9 Takeaways from #PRSAICON
1. ABG – Always be Googling
“Always be Googling your name,” advised Kerry O’Grady, a Professor of Public Relations at NYU who hosted a session largely focused on best practices for handling online trolls during a crisis situation involving yourself or others. O’Grady exuded strength and composure – as many college profs do – as she candidly shared how she turned an online nightmare into a teachable PR moment after being mistakenly identified as a different headline-making “Kerry O’Grady” in 2016. (#Notsecretservicekerry)
Put your name and company’s keywords into Google alerts and remember to Google yourself every now and then. This is the best way to stay both ahead of, and in tune with, your own reputation.
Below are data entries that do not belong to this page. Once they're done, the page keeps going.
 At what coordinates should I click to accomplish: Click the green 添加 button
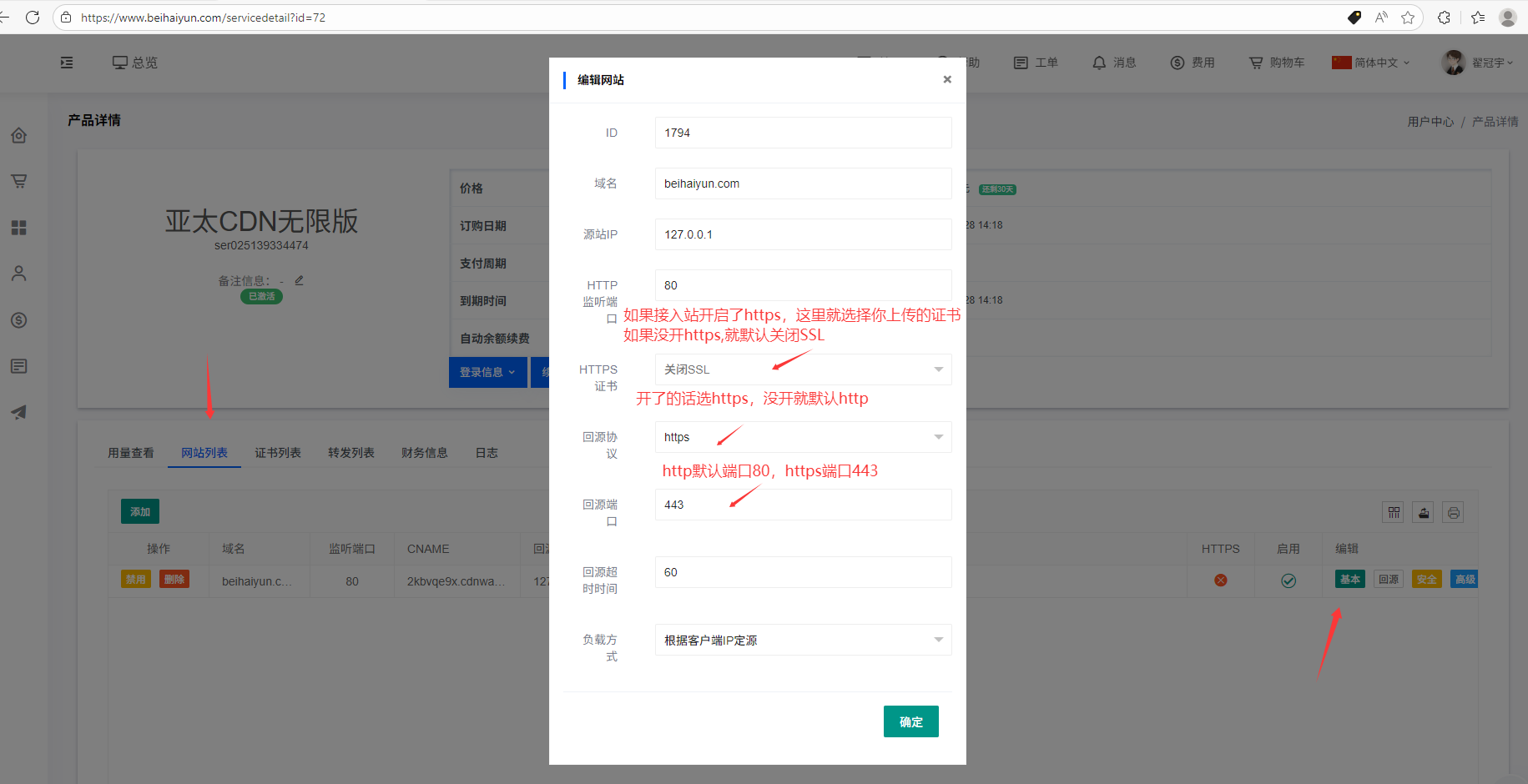tap(140, 512)
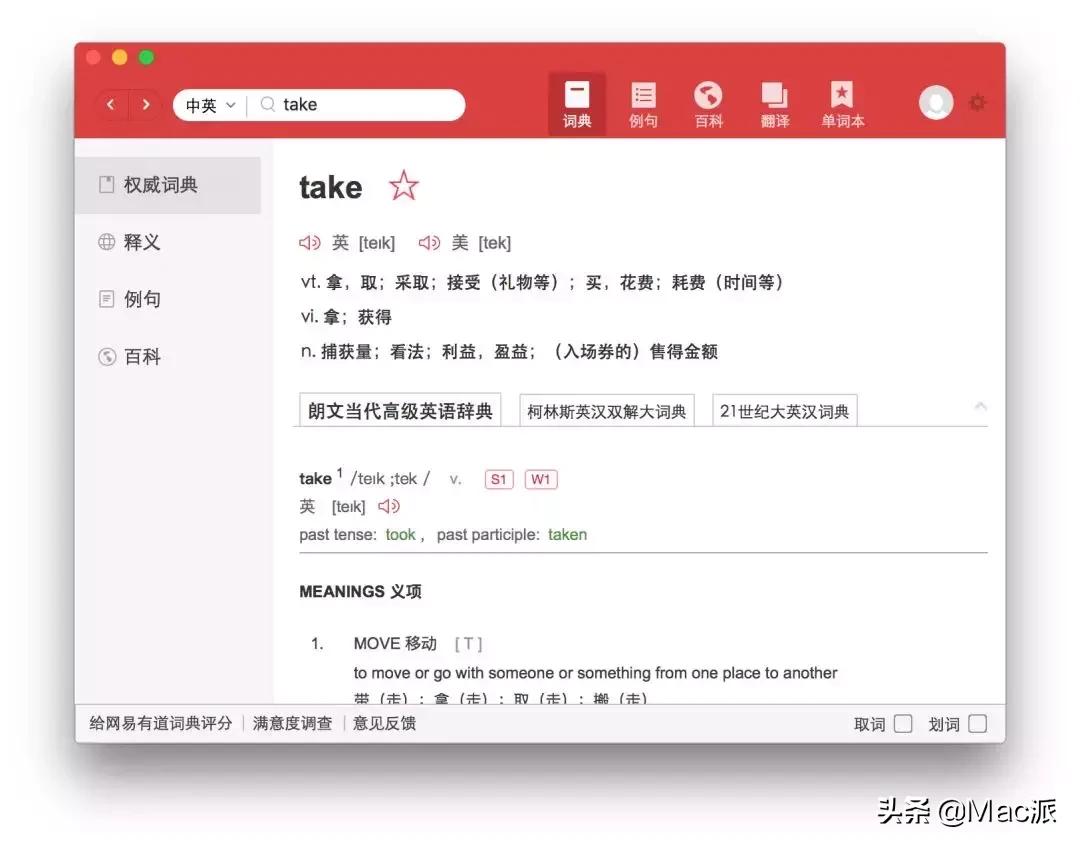Switch to 柯林斯英汉双解大词典 tab
The image size is (1080, 850).
605,409
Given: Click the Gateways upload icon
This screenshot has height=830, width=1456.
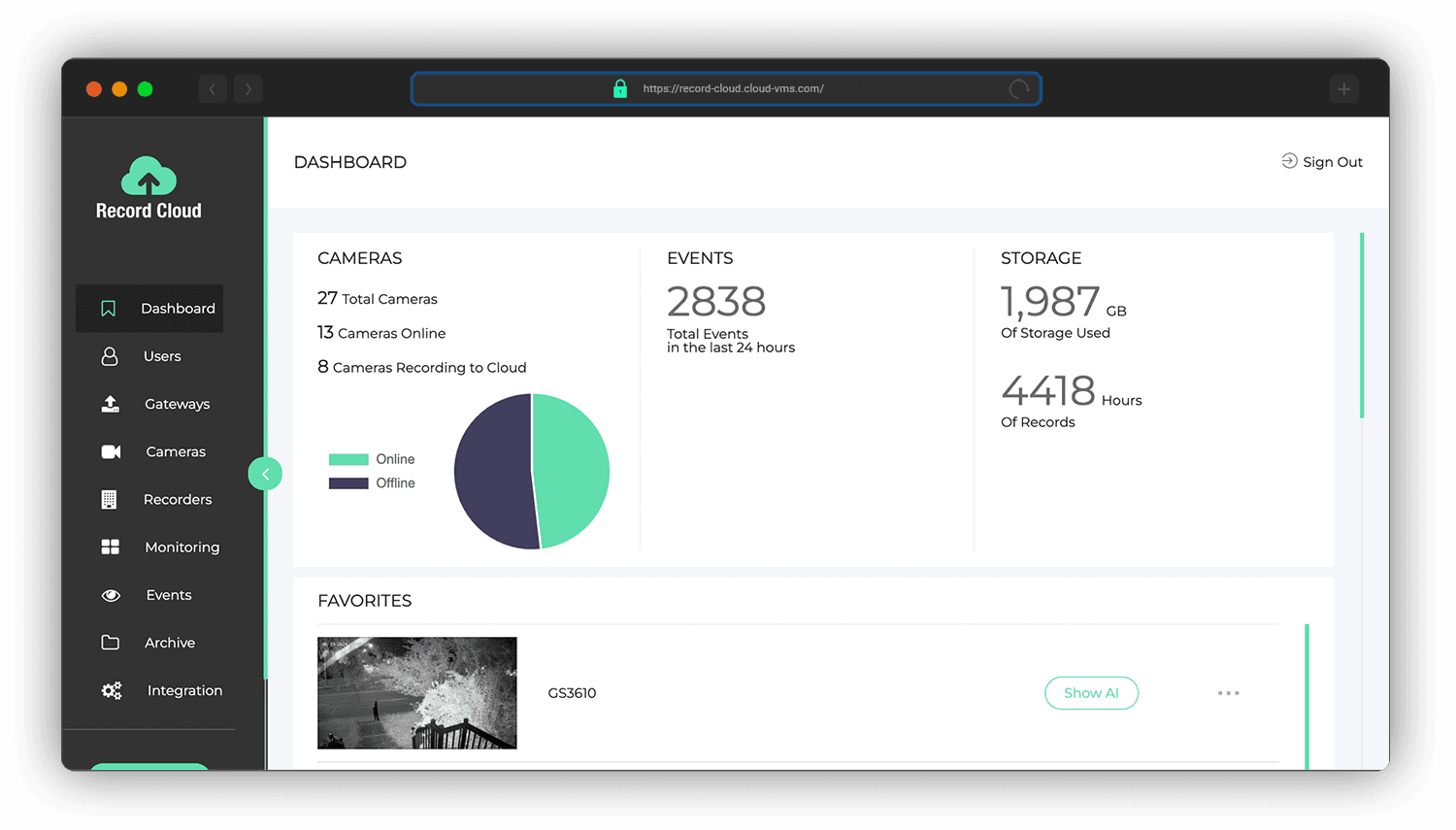Looking at the screenshot, I should pos(111,404).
2. Build Trust Early and Often
“The more trusted and beloved a brand is, the harder the fall,” explained Bethany Bentley, the Assistant Director of Marketing and Communications at the Smithsonian, and Isabel Lara, Senior Director of Media Relations at NPR. These two communications experts have managed their institutions’ reputations during sensitive times. They explained how the media and the public hold your brand to a higher standard, so it’s imperative to restore trust during and after a crisis.
3. Be Transparent
It is our job as PR pros to be trustworthy for the media and our clients. In our digital environment and during times of crises you must be transparent and authentic with your audiences. Be upfront about what you know and what you don’t during a crisis because everything that can come out will. Customers, stakeholders, and the public have the ability to recognize half-truths, so we must advise our clients on the value of transparency and authenticity. Our own Director of PR, Lacy Jansson, and Director of Culture, Clair Rogers, spoke about this at length in their session “Crisis Courtroom: A Brand on Trial”.
4. Engage Internally
Corinne Gudovic, partner and managing director of Ketchum Home discussed various ways a company can optimize exposure. It is as simple as looking within your own network and company to reach new audiences. Utilize and leverage your internal crew to increase exposure by having employees share earned company news on their social channels. Reach out on LinkedIn or other industry connections and ask them to share a press release or an interesting article. Take note of who else within the company can help you drive the corporate story in the news. If your CEO has exhausted coverage there are likely others who want to share your brand or company’s news. Don’t be afraid to appoint others in the company to share their stories.
5. Pitch UFOs – Unique, First, Only
It’s no secret that breaking news journalists are only interested in compelling newsworthy stories. Don’t get blacklisted by a journalist because you continue to waste their time pitching dull, self-promoting pieces. Monica Teague Clark, senior manager of external media and content strategy at Whirlpool Corporation, stressed the importance of only pitching UFO stories – a story that is Unique, is First, and is the Only story like it. Newsrooms are ALWAYS excited to spot a UFO.
6. When There is No News, Create News
It’s imperative for every PR practitioner or agency to have a system in place to produce coverage even when the client doesn’t necessarily have new news to share. In addition to tracking relevant news cycle, you should constantly look for opportunities to promote product leadership, brand leadership, employee’s expertise, and operational expertise. Find ways to tell corporate stories of your company’s people and principals during a time when the news might be slow.
7. Don’t Ignore Micro-Influencers
“The average influencer engagement rate across industry vehicles is 5.7%. As a comparison, the average engagement rate for brands on Instagram has fluctuated between 2-3% in the past year,” said Kate Finley, Founder and CEO of Belle Communication. As social platforms continue to evolve at a rapid pace, it is important to keep in mind that micro-influencers can be powerful brand advocates. Leveraging small partnerships in today’s digital age can enhance your brand-building campaign.
8. Build a Rapport to Outlast your Campaign
Finley also explained that when cultivating relationships with clients, focus on building a long-term relationship. Establishing credibility is key to securing a lasting reputation. Make yourself indispensable as a PR or communications pro by being dedicated and dependable. This will foster trust which in turn leads to more authentic content and lasting partnerships.
9. Learn From Metrics
The 4 most valuable metrics that PR professionals should utilize for a brand’s perception are, permanence, purchase probability, and economic value. Sam Ruchlewicz, director of digital strategy and data analytics of Warschawski Public Relations urged PR professionals to ask themselves, do the people who hear/see/experience the story think of your brand more favorably? How memorable is your story? Does your story inspire action? And in the end, is the story a profitable endeavor? All these metrics align with the KPI’s the C-suite commonly looks at – profit, sales, customers, credibility, perception, trust, awareness, and thought leadership. Use these metrics to evaluate best practices and strategize for future success. Don’t jumble information or solely rely on vanity metrics in order to impress a client. Be honest and utilize the data to push for progress. In other words, don’t be afraid to pivot based on metric findings, or else you will never learn or improve.